Revise the data from the first line through the line containing "click(x=557, y=129)" so that "Processing" becomes "Pending", leaving every other part as it is.

[BEGIN]

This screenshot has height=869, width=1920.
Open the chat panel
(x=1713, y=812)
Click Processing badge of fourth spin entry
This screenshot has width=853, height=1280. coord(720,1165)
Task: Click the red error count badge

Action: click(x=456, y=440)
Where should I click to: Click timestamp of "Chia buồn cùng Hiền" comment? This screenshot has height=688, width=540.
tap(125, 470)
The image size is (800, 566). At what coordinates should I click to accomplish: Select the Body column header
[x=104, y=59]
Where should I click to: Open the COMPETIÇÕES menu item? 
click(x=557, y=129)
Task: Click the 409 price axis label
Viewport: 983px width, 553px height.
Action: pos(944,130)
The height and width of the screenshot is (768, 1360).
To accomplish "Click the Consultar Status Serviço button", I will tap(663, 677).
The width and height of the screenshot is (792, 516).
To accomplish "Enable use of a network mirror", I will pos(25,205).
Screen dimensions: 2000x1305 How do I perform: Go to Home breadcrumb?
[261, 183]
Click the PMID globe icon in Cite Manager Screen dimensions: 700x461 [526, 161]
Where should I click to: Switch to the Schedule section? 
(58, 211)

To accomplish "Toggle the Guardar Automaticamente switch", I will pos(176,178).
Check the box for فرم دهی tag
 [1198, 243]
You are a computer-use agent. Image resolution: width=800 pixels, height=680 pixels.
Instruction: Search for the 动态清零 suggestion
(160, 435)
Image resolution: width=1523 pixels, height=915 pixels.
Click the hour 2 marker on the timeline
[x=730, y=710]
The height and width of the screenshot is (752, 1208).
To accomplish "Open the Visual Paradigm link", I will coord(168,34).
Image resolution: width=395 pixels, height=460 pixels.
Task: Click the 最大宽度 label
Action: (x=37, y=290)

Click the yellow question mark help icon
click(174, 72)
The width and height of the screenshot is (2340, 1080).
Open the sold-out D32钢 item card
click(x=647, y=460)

[END]

[Answer in full]
This screenshot has height=869, width=1920.
Open the chat panel
(x=1713, y=812)
Click Pending badge of fourth spin entry
This screenshot has width=853, height=1280. coord(720,1165)
Task: Click the red error count badge

Action: click(x=456, y=440)
Where should I click to: Click timestamp of "Chia buồn cùng Hiền" comment? This screenshot has height=688, width=540.
tap(125, 470)
The image size is (800, 566). At what coordinates should I click to accomplish: Select the Body column header
[x=104, y=59]
Where should I click to: Open the COMPETIÇÕES menu item? 
click(x=557, y=129)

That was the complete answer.